Film: Back to 1942
VIEW EVENT DETAILSDir. Feng Xiaogang. 2012. China. 151 min. DCP.
In Chinese with English subtitles.
In 1942, Henan province was devastated by one of the most tragic famines in modern Chinese history, resulting in the deaths of at least three million people and tens of millions of refugees. Although the primary cause of the famine was a severe drought, it was exacerbated by locusts, windstorms, earthquakes, disease, and the corruption and incompetence of the Nationalist party who had imposed harsh taxes and seized grain to feed the army.
Based on a novel by Liu Zhenyun, Back to 1942 is a powerful and moving historical epic film, based on eyewitness accounts of Pulitzer Prize-winning Time Magazine journalist Theodore H. White (Adrien Brody).
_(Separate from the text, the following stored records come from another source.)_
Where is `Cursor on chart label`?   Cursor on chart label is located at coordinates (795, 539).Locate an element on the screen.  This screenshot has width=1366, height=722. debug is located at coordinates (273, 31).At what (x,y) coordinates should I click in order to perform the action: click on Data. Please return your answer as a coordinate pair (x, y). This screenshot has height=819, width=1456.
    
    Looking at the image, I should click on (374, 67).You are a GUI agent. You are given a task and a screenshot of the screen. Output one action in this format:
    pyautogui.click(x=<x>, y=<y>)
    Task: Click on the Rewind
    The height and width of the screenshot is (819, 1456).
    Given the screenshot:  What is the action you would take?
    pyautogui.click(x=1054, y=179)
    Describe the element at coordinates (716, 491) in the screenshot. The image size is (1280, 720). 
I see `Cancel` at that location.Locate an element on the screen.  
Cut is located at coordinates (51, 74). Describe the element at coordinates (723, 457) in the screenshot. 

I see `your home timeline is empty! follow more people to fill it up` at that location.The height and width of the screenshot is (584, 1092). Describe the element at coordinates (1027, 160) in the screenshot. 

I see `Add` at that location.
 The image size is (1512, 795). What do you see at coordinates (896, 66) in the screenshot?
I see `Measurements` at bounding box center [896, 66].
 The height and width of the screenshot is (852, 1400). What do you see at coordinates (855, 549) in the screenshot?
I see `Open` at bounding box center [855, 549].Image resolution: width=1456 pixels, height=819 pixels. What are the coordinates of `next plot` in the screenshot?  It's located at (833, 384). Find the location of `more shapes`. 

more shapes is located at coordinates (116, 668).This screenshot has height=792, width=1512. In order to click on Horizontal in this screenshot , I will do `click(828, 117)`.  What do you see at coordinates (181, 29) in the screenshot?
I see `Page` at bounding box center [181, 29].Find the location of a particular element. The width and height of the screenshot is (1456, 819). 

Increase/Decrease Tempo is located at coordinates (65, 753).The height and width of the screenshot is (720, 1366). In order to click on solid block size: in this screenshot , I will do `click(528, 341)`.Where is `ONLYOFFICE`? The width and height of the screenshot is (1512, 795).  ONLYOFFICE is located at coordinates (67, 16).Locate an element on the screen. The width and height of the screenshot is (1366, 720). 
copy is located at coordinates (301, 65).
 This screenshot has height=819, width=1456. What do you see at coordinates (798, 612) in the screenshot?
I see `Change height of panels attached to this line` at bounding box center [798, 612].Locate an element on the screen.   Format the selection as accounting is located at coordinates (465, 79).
White's scathing report on the extent of the famine embarrassed Chiang Kai-shek (Chen Daoming). As the story unfolds, the Chinese government must decide who is fed: their troops or their people.
A Q&A with novelist Liu Zhenyun follows the screening.
Liu Zhenyun is a frequent collaborator with acclaimed film director Feng Xiaogang, who has put many of Liu's novels on to the screen. Back to 1942, however, is a unique project that took them and their team 19 years to complete. Liu is a famous Chinese writer with many of his novels adapted into TV dramas or films, such as One Sentence Worth Ten Thousand, Chicken Feathers Everywhere, to name just a few.